Apple has announced the launch of a “groundbreaking cloud intelligence system” called Private Cloud Compute (PCC) that’s designed for processing artificial intelligence (AI) tasks in a privacy-preserving manner in the cloud.
The tech giant described PCC as the “most advanced security architecture ever deployed for cloud AI compute at scale.”
PCC coincides with the arrival of new generative AI (GenAI) features – collectively dubbed Apple Intelligence, or AI for short – that the iPhone maker unveiled in its next generation of software, including iOS 18, iPadOS 18, and macOS Sequoia.
All of the Apple Intelligence features, both the ones that run on-device and those that rely on PCC, leverage in-house generative models trained on “licensed data, including data selected to enhance specific features, as well as publicly available data collected by our web-crawler, AppleBot.”
With PCC, the idea is to essentially offload complex requests that require more processing power to the cloud, at the same time ensure that data is never retained or exposed to any third-party, including Apple, a mechanism the company refers to as stateless computation.
The architecture that underpins PCC is a custom-built server node that brings together Apple silicon, Secure Enclave, and Secure Boot against the backdrop of a hardened operating system that’s tailor made for running Large Language Model (LLM) inference workloads.
This not only presents an “extremely narrow attack surface,” according to Apple, but also allows it to leverage Code Signing and sandboxing to ensure that only authorized and cryptographically measured code is executable on the data center and that the user data doesn’t break out of the confines of the trust perimeter.
“Technologies such as Pointer Authentication Codes and sandboxing act to resist such exploitation and limit an attacker’s horizontal movement within the PCC node,” it said. “The inference control and dispatch layers are written in Swift, ensuring memory safety, and use separate address spaces to isolate initial processing of requests.”
“This combination of memory safety and the principle of least privilege removes entire classes of attacks on the inference stack itself and limits the level of control and capability that a successful attack can obtain.”
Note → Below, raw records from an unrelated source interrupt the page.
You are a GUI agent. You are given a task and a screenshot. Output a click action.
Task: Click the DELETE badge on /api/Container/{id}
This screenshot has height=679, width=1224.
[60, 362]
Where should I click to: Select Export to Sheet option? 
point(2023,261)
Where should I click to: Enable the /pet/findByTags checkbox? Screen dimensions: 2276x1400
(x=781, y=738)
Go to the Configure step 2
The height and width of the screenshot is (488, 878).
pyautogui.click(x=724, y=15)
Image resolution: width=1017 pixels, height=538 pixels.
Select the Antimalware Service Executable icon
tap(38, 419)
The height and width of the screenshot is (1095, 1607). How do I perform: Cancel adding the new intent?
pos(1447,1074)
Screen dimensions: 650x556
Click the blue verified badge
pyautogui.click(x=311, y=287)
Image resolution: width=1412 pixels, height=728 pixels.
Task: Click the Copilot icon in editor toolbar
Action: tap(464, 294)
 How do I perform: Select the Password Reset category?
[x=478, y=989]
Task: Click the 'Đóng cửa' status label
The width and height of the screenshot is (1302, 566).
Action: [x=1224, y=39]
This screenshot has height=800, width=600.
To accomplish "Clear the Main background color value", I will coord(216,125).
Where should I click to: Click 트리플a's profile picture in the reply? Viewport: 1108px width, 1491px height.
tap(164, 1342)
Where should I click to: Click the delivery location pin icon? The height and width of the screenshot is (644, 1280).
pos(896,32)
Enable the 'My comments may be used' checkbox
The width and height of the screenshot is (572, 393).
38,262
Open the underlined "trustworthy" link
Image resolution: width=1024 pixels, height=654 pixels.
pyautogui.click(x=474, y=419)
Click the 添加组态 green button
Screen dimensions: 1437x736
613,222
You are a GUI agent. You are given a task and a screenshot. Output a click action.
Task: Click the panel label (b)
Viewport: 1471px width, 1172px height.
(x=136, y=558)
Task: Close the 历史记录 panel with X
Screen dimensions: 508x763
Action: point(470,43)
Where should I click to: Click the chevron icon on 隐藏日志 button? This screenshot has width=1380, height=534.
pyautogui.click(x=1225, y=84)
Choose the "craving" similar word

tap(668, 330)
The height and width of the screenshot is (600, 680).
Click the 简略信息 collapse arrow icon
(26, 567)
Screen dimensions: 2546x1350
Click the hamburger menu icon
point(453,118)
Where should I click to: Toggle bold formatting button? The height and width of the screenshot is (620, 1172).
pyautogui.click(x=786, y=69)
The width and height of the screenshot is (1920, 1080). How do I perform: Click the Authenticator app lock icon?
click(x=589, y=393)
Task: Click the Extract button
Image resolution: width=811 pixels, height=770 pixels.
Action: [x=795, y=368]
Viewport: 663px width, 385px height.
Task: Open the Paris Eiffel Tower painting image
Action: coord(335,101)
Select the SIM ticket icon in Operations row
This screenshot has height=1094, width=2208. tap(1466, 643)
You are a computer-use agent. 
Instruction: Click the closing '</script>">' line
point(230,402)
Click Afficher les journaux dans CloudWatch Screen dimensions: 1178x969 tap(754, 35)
Another notable security and privacy measure is the routing of PCC requests through an Oblivious HTTP (OHTTP) relay that’s operated by an independent party to conceal the origin (i.e., IP address) of the requests, effectively preventing an attacker from using the IP address to correlate the requests to a specific individual.
It’s worth pointing out that Google also uses OHTTP relays as part of its Privacy Sandbox initiative as well as for Safe Browsing in the Chrome web browser to secure users from visiting potentially malicious sites.
Apple further noted that independent security experts can inspect the code that runs on Apple silicon servers to verify the privacy aspects, adding PCC cryptographically ensures that its devices do not communicate with a server unless the software has been publicly logged for inspection.
“Every production Private Cloud Compute software image will be published for independent binary inspection — including the OS, applications, and all relevant executables, which researchers can verify against the measurements in the transparency log,” the company said.
“Software will be published within 90 days of inclusion in the log, or after relevant software updates are available, whichever is sooner.”
Present alongside Apple Intelligence is an integration with OpenAI’s ChatGPT into Siri and systemwide Writing Tools to generate text and images based on user-provided prompts, with Apple pointing out the privacy protections baked into the process for those who opt to access the virtual assistant.
“Their IP addresses are obscured, and OpenAI won’t store requests,” Apple said. “ChatGPT’s data-use policies apply for users who choose to connect their account.”
Apple Intelligence, which is expected to be generally available later this fall, will be limited to iPhone 15 Pro, iPhone 15 Pro Max, and iPad and Mac with M1 and later, that have Siri and device language set to U.S. English.
Some of the other new privacy features Apple has introduced include options to lock and hide specific apps behind Face ID, Touch ID, or a passcode; let users choose which contacts to share with an app; a dedicated Passwords app; and a refreshed Privacy & Security section in Settings.
According to MacRumors, the Passwords app also features a setting to automatically upgrade existing accounts to passkeys. On top of that, Apple has replaced the Private Wi-Fi Address toggle for Wi-Fi networks with a new Rotate Wi-Fi Address setting to minimize tracking.